## [REQUIRED ACTION 1]
Using the passage on the Ebola vaccine, explain in one to three sentences why work on the vaccine tested in monkeys by 2005 did not lead to its release.
## [REQUIRED ACTION 2]
From the passage on the Ebola vaccine, extract the stretch from "The 2014 outbreak" through "around the world.".

## [EXCERPT TO READ]
::::::::

The 2014 outbreak of Ebola in West Africa was the deadliest since the disease’s discovery nearly four decades ago. Though the outbreak caused over 11,000 deaths over the course of more than two years, there is now hope of an effective vaccine. The World Health Organization (WHO) developed and tested an Ebola vaccine that could prevent future outbreaks. Learn about this groundbreaking Ebola vaccine and how it could benefit at-risk populations around the world.
Origins of the Ebola Vaccine
Though the deadly 2014 Ebola outbreak is credited for prompting researchers to create an effective vaccine against the disease, scientists have been working for decades to develop protection from Ebola. According to the New York Times, scientists have pursued several ultimately unsuccessful efforts at creating a vaccine since the disease emerged in the former Zaire in 1976. Despite over 1,500 Ebola-related deaths and reports of the devastating symptoms, Ebola vaccination developments stalled time and time again. In fact, by 2005, a group of North American researchers had developed and tested a vaccine that proved completely effective against Ebola in monkeys. Though the scientists suggested a five-year timeline for human testing and product licensing, developments stopped shortly after the initial announcement. Sometimes, the relative rarity of a disease works against it. In this case, because Ebola was considered somewhat rare and its outbreaks relatively limited, neither effort nor funding pushed for the release of the Ebola vaccine.

::::::::

## [MATERIAL SUPPLIED]
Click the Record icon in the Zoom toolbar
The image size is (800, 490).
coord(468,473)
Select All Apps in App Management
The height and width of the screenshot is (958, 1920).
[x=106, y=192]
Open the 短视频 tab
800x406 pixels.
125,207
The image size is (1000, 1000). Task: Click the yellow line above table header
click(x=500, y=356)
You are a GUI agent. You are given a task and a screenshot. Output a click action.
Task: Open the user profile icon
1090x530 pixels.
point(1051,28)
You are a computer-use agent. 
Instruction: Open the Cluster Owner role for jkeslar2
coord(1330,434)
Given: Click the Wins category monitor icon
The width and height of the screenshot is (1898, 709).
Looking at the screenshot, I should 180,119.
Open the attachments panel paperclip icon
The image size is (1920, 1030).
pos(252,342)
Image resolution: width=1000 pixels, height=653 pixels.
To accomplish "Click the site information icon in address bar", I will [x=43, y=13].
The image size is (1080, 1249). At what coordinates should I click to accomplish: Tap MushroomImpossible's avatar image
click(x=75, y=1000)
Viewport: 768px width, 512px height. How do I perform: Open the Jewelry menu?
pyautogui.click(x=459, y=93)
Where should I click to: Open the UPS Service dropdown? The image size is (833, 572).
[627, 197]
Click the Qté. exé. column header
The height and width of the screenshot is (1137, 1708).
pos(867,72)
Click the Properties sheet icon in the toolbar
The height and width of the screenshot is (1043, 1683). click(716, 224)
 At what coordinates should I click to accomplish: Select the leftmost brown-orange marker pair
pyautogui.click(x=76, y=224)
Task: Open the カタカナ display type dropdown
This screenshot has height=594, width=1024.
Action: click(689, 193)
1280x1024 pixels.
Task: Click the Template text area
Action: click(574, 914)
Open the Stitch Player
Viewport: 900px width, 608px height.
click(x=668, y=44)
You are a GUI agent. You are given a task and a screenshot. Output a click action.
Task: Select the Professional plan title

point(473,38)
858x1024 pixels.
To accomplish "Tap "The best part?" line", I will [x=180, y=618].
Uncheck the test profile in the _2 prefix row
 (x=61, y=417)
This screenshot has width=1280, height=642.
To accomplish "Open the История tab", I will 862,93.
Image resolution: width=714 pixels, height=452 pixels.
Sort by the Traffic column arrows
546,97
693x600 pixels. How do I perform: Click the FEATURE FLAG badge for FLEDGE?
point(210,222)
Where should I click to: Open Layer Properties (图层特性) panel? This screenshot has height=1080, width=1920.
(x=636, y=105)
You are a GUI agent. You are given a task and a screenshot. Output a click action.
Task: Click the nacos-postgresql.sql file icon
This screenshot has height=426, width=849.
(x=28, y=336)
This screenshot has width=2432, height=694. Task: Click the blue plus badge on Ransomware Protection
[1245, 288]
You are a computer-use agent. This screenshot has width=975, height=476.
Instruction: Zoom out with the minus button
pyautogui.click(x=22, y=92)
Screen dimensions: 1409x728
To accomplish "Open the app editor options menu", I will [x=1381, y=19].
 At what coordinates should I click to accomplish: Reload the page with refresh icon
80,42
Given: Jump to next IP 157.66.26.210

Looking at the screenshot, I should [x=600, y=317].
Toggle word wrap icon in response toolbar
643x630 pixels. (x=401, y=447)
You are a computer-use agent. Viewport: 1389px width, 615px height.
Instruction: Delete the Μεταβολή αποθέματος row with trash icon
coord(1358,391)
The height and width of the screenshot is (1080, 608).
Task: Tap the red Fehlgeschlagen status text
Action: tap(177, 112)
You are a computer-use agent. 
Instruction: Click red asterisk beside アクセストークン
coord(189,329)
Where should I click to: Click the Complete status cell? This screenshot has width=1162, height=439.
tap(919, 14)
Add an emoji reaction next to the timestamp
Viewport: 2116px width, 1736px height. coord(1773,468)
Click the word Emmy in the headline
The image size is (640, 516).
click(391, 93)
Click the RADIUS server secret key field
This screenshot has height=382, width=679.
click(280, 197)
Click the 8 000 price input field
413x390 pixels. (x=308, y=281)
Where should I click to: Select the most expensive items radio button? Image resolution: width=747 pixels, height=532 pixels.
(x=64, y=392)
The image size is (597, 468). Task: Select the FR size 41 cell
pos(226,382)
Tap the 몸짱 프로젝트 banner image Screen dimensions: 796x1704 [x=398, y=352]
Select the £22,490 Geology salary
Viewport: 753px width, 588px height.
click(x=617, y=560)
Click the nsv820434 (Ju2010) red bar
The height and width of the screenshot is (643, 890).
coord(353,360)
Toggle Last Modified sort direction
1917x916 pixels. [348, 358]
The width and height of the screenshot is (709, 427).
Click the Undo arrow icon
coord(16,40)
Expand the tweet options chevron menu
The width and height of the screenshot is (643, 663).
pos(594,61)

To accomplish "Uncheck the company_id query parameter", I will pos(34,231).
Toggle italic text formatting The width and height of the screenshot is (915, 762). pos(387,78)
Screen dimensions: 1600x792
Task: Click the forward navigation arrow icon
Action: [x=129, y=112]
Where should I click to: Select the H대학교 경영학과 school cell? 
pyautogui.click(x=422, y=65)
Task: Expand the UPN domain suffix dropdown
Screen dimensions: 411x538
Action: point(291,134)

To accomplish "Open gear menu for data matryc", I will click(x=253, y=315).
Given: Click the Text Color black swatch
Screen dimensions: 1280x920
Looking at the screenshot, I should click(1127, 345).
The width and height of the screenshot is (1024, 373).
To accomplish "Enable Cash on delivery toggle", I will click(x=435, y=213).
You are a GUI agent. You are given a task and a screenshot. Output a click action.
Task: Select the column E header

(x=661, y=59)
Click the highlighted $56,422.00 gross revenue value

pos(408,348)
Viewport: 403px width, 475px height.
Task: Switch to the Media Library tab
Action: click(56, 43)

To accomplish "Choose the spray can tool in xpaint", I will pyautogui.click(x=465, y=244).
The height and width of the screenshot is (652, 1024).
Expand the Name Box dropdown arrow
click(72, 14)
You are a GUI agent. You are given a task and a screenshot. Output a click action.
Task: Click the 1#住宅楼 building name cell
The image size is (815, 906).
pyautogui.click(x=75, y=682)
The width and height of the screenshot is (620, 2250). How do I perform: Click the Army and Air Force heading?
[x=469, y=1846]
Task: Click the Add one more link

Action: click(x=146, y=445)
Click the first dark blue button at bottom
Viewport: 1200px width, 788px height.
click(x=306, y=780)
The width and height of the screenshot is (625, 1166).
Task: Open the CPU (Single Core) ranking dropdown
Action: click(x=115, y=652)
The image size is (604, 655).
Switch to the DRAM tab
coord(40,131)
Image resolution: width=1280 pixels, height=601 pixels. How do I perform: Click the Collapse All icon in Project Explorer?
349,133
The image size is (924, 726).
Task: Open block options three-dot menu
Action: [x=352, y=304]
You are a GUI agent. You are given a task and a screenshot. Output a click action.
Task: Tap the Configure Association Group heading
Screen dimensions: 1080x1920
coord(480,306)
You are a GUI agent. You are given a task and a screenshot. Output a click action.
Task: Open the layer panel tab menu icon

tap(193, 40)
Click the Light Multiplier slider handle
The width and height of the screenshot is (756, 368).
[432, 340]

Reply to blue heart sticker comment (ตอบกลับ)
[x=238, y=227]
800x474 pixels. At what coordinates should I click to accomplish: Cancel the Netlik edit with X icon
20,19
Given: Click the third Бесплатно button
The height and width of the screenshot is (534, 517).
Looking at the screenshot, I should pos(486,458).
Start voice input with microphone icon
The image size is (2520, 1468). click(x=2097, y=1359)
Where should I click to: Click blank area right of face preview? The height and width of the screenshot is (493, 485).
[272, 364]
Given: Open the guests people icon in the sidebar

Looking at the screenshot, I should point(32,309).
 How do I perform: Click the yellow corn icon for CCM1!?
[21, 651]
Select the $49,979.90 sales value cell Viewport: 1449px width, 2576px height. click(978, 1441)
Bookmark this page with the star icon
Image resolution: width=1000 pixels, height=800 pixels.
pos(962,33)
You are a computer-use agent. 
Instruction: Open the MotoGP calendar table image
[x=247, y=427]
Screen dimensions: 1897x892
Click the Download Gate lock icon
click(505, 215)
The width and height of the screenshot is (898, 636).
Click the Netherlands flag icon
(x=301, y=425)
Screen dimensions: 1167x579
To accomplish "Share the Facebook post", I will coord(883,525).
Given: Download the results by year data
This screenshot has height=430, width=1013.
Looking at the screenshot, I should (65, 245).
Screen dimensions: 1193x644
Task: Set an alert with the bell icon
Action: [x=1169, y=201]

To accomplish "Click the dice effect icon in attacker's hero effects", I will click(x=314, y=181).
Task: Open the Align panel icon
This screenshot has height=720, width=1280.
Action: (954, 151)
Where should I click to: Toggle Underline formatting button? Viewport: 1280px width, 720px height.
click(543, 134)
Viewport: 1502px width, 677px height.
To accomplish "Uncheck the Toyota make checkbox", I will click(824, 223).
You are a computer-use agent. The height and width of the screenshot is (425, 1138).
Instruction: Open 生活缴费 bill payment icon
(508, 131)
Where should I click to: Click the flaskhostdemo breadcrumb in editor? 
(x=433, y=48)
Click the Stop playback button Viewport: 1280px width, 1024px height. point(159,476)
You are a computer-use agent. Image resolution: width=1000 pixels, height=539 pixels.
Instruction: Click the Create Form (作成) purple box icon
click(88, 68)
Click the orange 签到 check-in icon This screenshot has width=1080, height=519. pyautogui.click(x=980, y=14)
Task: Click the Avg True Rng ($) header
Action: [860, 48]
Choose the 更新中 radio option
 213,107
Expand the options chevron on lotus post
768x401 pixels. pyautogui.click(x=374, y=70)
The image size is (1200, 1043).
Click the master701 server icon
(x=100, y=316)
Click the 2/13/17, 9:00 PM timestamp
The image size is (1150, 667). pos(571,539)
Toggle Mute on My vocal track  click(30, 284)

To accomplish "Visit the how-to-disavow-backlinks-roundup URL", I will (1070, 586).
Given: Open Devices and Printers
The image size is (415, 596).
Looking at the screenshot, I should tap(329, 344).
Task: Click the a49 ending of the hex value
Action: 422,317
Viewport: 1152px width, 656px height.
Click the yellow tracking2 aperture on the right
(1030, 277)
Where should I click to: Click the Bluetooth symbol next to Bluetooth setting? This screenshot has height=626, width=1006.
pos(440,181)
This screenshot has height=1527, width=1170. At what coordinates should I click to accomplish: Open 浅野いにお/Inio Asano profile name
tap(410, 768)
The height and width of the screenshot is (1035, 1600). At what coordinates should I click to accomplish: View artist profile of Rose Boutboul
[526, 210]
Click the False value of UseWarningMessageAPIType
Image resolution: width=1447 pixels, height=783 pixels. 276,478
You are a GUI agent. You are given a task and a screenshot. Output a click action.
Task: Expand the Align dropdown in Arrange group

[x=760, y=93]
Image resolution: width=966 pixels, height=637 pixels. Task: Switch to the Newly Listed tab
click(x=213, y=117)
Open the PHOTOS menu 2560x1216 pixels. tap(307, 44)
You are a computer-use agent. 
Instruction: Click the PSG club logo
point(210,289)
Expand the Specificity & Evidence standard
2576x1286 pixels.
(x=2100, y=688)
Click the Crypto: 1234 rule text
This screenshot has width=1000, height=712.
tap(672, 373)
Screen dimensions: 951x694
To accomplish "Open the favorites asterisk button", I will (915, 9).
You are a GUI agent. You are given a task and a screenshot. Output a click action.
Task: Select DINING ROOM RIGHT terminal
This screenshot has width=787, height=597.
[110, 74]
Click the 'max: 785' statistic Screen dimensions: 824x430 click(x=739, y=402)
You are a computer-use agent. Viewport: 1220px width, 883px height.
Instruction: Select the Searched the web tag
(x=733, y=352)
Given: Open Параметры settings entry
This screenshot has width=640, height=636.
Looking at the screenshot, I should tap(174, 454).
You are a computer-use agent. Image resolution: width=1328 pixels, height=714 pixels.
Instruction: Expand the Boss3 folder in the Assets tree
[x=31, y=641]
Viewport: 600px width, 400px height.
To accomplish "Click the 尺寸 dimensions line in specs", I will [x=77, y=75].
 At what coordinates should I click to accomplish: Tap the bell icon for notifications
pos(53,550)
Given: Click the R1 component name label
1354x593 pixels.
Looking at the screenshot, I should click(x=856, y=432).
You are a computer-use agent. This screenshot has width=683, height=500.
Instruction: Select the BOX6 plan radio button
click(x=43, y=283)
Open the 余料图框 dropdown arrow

::::::::

## [RESPONSE AREA 1]
Ebola was considered somewhat rare, and its outbreaks were relatively limited. Because of this, neither effort nor funding pushed for the vaccine's release, and development stopped shortly after the first announcement.

## [RESPONSE AREA 2]
The 2014 outbreak of Ebola in West Africa was the deadliest since the disease’s discovery nearly four decades ago. Though the outbreak caused over 11,000 deaths over the course of more than two years, there is now hope of an effective vaccine. The World Health Organization (WHO) developed and tested an Ebola vaccine that could prevent future outbreaks. Learn about this groundbreaking Ebola vaccine and how it could benefit at-risk populations around the world.